Panel considers bill to shrink federal workforce through attrition
Rep. Mick Mulvaney, R-S.C., the bill's sponsor, estimates the legislation will save $139 billion over the next decade. The measure calls for hiring one federal employee to replace every three workers who retire or leave their job.
H.R. 3029 would make exceptions for certain national security concerns or any event that threatens public health or safety. The attrition policy would stay in effect through Sept. 30, 2014. The proposal also includes a provision that limits procurement on service contracts to supplement the reduced workforce "except in cases in which a cost comparison demonstrates that such contracts would be to the financial advantage of the government."

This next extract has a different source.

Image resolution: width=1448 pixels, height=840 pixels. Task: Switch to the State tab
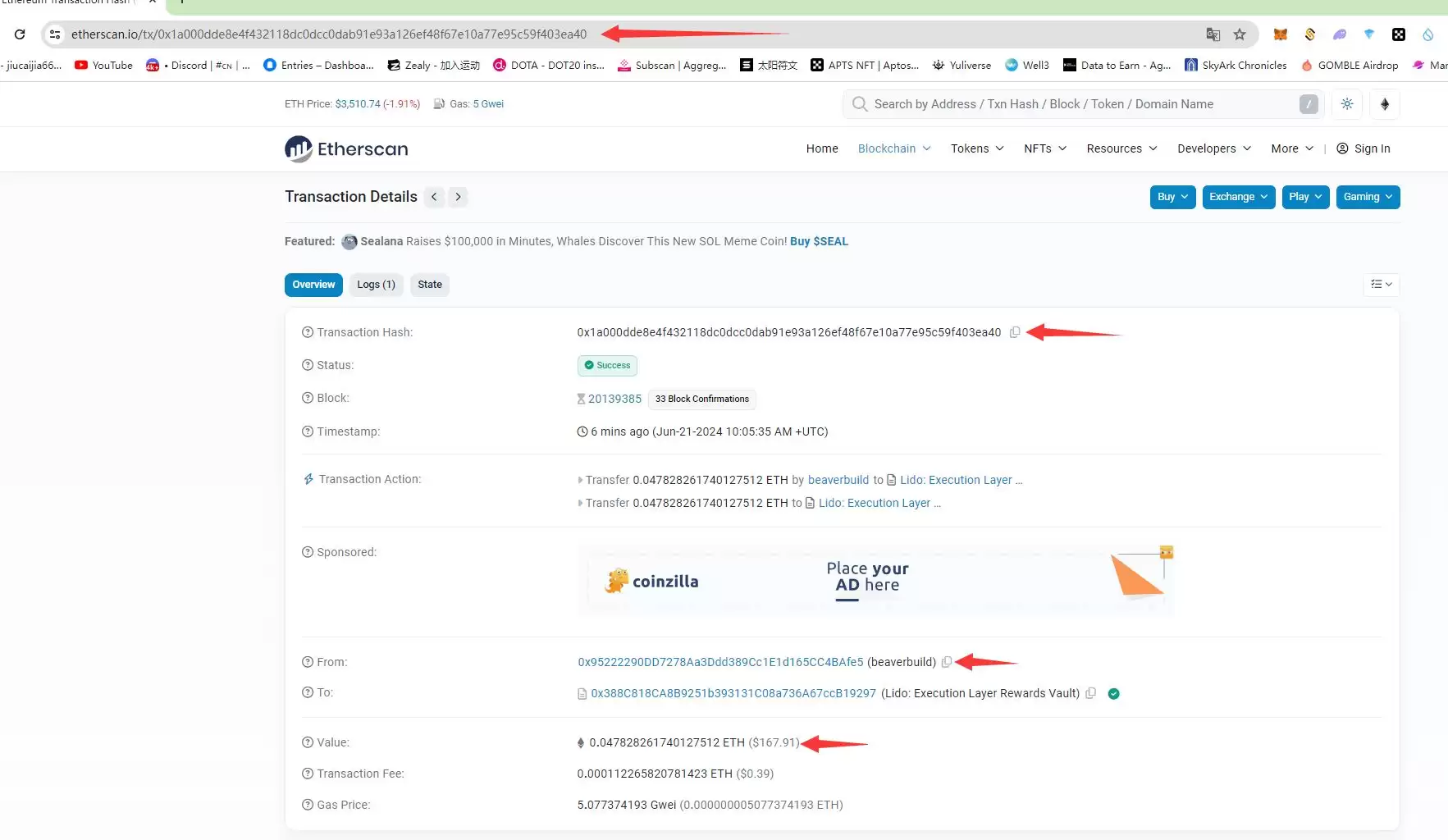click(429, 285)
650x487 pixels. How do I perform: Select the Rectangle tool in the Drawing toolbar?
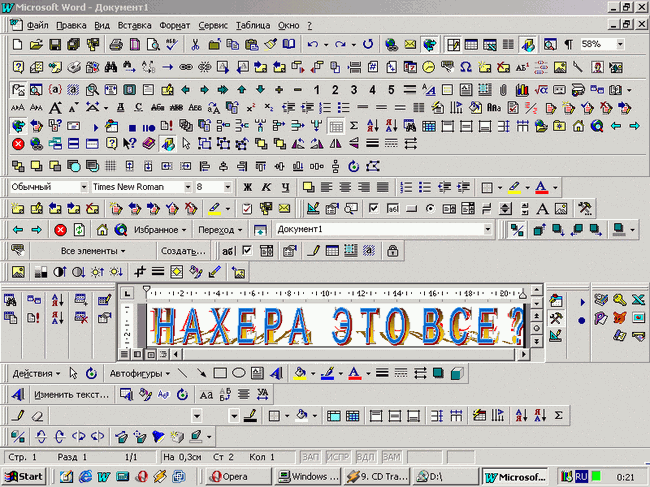coord(220,373)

This is not the first such bill introduced during this Congress. In June, Rep. Darrell Issa, sponsored a measure with the same language along with fellow Republican Reps. Dennis Ross of Florida and Jason Chaffetz of Utah. Mulvaney introduced his bill, which Issa, Chaffetz and Ross are co-sponsoring, in response to results from House Majority Leader Eric Cantor's YouCut program. The Virginia Republican created the program to allow the public to vote online or by cellphone for spending cuts they would like to see lawmakers shepherd in Congress. Reducing the federal workforce through attrition was one of the initiatives under consideration on the YouCut website.
Federal employee unions this week sent letters to committee members urging them to vote against the bill. "Arbitrarily reducing the number of federal employees without also reducing the services they provide can't help but lead to wasteful privatization," Beth Moten, legislative and political director at the American Federation of Government Employees, stated in a Nov. 2 letter to Chairman Issa and ranking member Elijah Cummings, D-Md.
Reducing the federal workforce through attrition was also a recommendation of the bipartisan Simpson-Bowles fiscal commission, created by President Obama and led by former Republican Sen. Alan Simpson from Wyoming and former White House Chief of Staff Erskine Bowles.
During an Oct. 26 hearing of the joint congressional super committee on deficit reduction, Congressional Budget Office Director Douglas Elmendorf mentioned the effect a smaller federal workforce could have on government operations. "Having fewer federal workers would probably lower the levels of service that federal agencies provide to the public, unless cuts in the agencies' workforces were accompanied by actions to enhance productivity," he said.